Large language models offer potential for helping appeal denied radiology claims
Large language models could help reduce the burden of putting together appeals when imaging exams are denied by insurance, according to a new analysis in Academic Radiology.
LLMs have been touted as a potential solution for numerous duties in radiology workflows, including report generation, improving follow-up adherence and flagging relevant findings for referring providers. Now, experts are using LLMs to target a task known to create significant administrative burdens on staff—writing appeal letters to payers.
“In recent years, generative AI and large language models have been evaluated for multiple tasks in clinical medicine, including providing patient information, assisting with documentation, translating and summarizing, medical research and education, for example,” Colin J. McCarthy, MD, with Beth Israel Deaconess Medical Center, and colleagues noted. “Given the administrative burden associated with appealing denials from insurance companies, this study sought to determine if currently available large language models could generate accurate, valid and clinically meaningful appeals letters for coverage denials.”
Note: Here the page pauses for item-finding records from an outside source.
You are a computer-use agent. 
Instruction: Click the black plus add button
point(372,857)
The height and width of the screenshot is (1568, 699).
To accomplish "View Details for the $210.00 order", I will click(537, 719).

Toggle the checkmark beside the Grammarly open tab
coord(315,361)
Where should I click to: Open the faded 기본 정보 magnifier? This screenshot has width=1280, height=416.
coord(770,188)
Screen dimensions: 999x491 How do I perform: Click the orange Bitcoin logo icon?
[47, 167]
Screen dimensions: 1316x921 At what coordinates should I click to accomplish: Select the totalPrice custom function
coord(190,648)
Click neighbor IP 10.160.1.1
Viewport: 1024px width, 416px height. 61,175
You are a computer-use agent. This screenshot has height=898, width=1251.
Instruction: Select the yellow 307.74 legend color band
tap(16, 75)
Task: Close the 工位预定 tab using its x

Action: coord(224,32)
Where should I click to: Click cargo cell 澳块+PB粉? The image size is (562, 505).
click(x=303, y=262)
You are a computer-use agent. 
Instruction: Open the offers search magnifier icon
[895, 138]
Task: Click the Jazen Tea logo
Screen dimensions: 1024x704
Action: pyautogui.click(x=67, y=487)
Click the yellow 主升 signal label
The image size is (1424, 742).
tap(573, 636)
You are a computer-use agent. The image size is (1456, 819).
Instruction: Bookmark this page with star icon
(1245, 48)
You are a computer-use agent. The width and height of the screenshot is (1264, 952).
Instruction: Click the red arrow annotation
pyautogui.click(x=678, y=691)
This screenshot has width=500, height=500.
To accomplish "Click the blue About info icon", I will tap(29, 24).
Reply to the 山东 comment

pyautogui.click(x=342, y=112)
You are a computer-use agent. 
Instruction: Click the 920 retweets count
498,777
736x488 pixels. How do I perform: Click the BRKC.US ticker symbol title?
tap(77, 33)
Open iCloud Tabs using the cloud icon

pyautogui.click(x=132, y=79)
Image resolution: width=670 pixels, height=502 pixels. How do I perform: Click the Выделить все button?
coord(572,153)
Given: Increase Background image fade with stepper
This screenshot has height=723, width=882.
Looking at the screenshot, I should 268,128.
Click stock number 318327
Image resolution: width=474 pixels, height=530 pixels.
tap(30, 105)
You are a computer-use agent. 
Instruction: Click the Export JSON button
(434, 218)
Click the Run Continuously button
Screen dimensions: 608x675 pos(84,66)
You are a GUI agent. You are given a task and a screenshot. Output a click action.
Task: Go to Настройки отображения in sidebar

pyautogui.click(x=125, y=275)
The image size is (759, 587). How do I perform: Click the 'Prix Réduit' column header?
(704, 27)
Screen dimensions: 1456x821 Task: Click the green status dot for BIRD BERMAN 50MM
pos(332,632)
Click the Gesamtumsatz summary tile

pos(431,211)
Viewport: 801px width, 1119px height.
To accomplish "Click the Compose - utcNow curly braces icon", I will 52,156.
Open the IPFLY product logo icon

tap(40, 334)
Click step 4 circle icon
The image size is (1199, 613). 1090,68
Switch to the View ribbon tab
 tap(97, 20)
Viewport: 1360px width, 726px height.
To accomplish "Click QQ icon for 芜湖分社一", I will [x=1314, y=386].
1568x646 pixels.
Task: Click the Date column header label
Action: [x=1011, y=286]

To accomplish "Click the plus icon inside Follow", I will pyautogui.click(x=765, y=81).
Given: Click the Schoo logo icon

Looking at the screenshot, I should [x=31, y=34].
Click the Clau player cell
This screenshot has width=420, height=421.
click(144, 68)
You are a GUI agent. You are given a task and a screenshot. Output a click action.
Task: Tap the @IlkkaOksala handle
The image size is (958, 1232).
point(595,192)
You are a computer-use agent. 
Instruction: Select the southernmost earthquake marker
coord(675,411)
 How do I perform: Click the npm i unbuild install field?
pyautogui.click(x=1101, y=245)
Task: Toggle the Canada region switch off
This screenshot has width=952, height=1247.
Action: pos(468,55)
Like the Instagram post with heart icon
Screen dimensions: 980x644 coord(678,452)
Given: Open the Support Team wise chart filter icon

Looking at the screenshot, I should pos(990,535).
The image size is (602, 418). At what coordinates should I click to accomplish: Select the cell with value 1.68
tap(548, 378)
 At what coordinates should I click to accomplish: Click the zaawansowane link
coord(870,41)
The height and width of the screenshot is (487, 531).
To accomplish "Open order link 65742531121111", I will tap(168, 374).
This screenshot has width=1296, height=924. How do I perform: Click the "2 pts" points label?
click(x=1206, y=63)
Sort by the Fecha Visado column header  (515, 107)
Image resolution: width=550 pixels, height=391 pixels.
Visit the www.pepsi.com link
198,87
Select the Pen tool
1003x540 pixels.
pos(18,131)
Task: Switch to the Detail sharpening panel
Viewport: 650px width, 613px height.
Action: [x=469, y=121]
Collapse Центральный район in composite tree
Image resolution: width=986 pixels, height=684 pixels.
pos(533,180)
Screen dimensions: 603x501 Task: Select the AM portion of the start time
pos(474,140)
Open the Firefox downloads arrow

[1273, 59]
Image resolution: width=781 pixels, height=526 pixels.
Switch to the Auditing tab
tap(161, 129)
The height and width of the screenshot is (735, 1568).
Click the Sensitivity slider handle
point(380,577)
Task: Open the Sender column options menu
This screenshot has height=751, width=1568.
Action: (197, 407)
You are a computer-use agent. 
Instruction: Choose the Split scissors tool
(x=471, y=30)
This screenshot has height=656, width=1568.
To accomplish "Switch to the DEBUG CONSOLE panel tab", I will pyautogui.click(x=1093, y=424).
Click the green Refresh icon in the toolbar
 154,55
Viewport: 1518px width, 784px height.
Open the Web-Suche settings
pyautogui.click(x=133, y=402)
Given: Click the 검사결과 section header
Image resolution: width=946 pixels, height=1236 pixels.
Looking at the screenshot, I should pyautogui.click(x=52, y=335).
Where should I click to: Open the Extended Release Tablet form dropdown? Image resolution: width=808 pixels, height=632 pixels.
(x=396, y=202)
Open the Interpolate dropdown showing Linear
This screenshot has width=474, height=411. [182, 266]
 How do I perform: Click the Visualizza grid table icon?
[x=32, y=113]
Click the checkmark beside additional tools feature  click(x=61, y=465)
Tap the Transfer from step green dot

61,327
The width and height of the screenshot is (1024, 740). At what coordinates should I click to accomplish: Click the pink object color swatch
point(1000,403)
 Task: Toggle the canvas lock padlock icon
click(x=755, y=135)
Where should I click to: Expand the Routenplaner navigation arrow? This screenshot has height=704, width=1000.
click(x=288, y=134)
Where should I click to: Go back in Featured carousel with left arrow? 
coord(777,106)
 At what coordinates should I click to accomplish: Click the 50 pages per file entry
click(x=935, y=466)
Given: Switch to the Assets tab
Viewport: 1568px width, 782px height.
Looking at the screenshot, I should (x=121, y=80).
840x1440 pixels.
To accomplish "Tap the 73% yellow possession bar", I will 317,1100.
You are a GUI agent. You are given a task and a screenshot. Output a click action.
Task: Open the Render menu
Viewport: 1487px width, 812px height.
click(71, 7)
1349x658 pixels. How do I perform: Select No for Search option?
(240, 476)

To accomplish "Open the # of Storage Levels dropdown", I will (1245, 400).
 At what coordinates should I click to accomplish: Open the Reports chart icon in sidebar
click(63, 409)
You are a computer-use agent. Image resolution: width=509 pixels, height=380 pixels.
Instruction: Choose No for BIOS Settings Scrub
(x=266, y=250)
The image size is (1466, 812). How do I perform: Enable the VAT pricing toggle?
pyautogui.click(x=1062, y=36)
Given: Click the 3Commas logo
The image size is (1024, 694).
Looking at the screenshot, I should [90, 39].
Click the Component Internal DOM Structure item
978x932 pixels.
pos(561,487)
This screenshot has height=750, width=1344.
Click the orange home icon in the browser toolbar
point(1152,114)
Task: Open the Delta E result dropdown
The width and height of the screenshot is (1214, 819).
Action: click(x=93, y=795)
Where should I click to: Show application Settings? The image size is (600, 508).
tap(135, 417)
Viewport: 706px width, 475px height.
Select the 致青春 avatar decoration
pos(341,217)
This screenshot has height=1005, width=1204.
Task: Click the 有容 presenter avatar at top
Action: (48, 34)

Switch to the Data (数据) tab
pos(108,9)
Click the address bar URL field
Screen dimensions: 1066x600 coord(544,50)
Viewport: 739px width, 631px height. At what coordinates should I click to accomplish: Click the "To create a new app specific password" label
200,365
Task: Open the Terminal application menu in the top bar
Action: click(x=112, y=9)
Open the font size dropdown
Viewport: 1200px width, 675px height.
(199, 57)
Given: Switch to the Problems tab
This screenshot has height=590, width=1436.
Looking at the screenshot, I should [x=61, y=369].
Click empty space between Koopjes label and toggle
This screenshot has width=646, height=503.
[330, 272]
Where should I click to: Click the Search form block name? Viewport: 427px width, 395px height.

Researchers recently tasked four established LLMs—Claude 3.5, Nova Pro, Llama-3.1–70B, and ChatGPT-4o—with generating appeals for simulated clinical scenarios. The team used zero-shot, few-shot, and retrieval-augmented generation techniques to prompt the models to create 12 appeal letters, which were assessed by four board-certified interventional radiologists. Readers, who were blinded to which model and technique was used to create the letter, scored the messages based on content (accuracy, personalization, references), grammar and structure (readability, tone, persuasiveness), and usability; references cited by the models were verified as well.
Combined, the models yielded mean content and grammar scores of 3.9 ± 0.95 and 4.3 ± 0.9 out of a possible 5 points. However, reader agreement on these scores varied widely.
Though the models produced letters that were largely accurate, they also showed signs of hallucinations and cited fabricated references. For example, hallucinations were flagged in 16 out of the 48 letters, with the online model (ChatGPT-4o) being more vulnerable to this compared to the offline models. What’s more, of the 44 references cited, 80% were fabricated in the letters produced by the offline models. In comparison, 29% of ChatGPT-4o's letters contained fabricated references.
Overall, the readers signaled that the LLMs’ letters would serve as helpful templates in 73% of cases. The letters were generally perceived as useful.
Though the group expressed optimism for how LLMs can reduce administrative burden, they cautioned that these models still require a significant amount of oversight.
“Large language models are becoming increasingly accessible to the public, with drag-and-drop interfaces for the addition of external knowledge bases, reducing or eliminating the need for coding,” the group noted. “Generative AI may reduce the administrative burden related to prior authorizations or denials, however, the outputs still require careful human review prior to submission.”